READ MORE: How the Kirk had student who ‘scoffed at the bible’ executed

And so, on January 8 1697, somewhere on the dirt road between Edinburgh and Leith, the Scottish state put a bit of rope around the next of a 20-year-old boy, and with a flock of ministers around him, Aikenhead took his last step into empty air, and died. He entered the annals of history as the last person in these islands to be executed for blasphemy – but Aikenhead certainly wasn’t the last person to be prosecuted for it.

That dubious honour goes to Thomas Paterson. A publisher spoiling for a fight, in 1843 Paterson was editor of The Oracle of Reason – an atheist magazine. He opened up a radical bookshop in Edinburgh, characterising it as his “blasphemy depot”. Its window display of anti-clerical and anti-religious texts scandalised elements of our capital’s douce and god-fearing population. The authorities took note, and the common law which hanged Aikenhead began to twitch into ominous new life.

Representing himself during his High Court trial with all the gusto of a man who knows he is doomed to be convicted under what he perceives as an unjust law, Paterson sought to demonstrate “the scenes of animosity, malice, carnage, bloodshed and torture, which the followers of Christ have practiced on each other, for the honour of Jesus, and the salvation of the Christian religion, from its commencement to the present”. He was convicted, of course, but his fate was gentler than Aikenhead’s. He got 15 months in the slammer.

You may be surprised to learn that the blasphemy laws Scotland used to hang poor Tom Aikenhead remain largely intact in Scotland centuries later. To this day, it remains an offence at common law “to publish or expose for sale blasphemous works which are intended to asperse, vilify, ridicule and bring into contempt the Holy Scriptures or the Christian religion”.

It is all very well to argue nobody has been prosecuted for these offences for centuries. The principle still matters. In 2018, the SNP’s National Council endorsed a policy to strip this flummery from the statute book, recognising that to do so would “strengthen Scotland’s capacity to speak out against human rights abuses under the guise of blasphemy and heresy elsewhere in the world, as well as removing once and for all the possibility that the Crown Office and Procurator Fiscal service could prosecute on such grounds here”. The motion characterised these reforms as “long overdue.” They remain so.

But the Scottish Government will soon have an ideal opportunity to make these changes. Nicola Sturgeon’s programme for government commits ministers to bringing forward a new consolidated Hate Crime Bill during this parliamentary term. This Bill must strip these reactionary laws out of our legal system if we are to have any moral credibility in saying to states like Pakistan, in cases like Asia Bibi’s, that their restrictions on freedom of conscience, religion and expression cannot be justified.
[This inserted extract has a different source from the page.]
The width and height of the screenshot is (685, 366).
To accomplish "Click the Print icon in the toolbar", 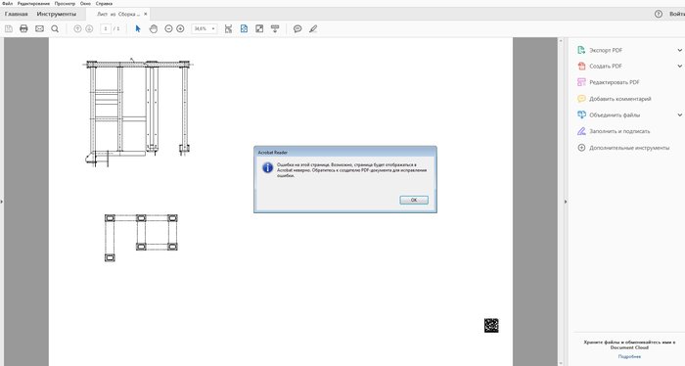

But this reform comes with a potential sting in its tail. For the Justice Secretary, abolishing blasphemy should represent an easy win. But Humza Yousaf faces far more formidable challenges to ensure Scotland’s modern laws on hate crime do not become their own code and canon to chase new kinds of heretics and unbelievers through the criminal courts, whether on grounds of religion or irreligion, sectarianism or gender politics.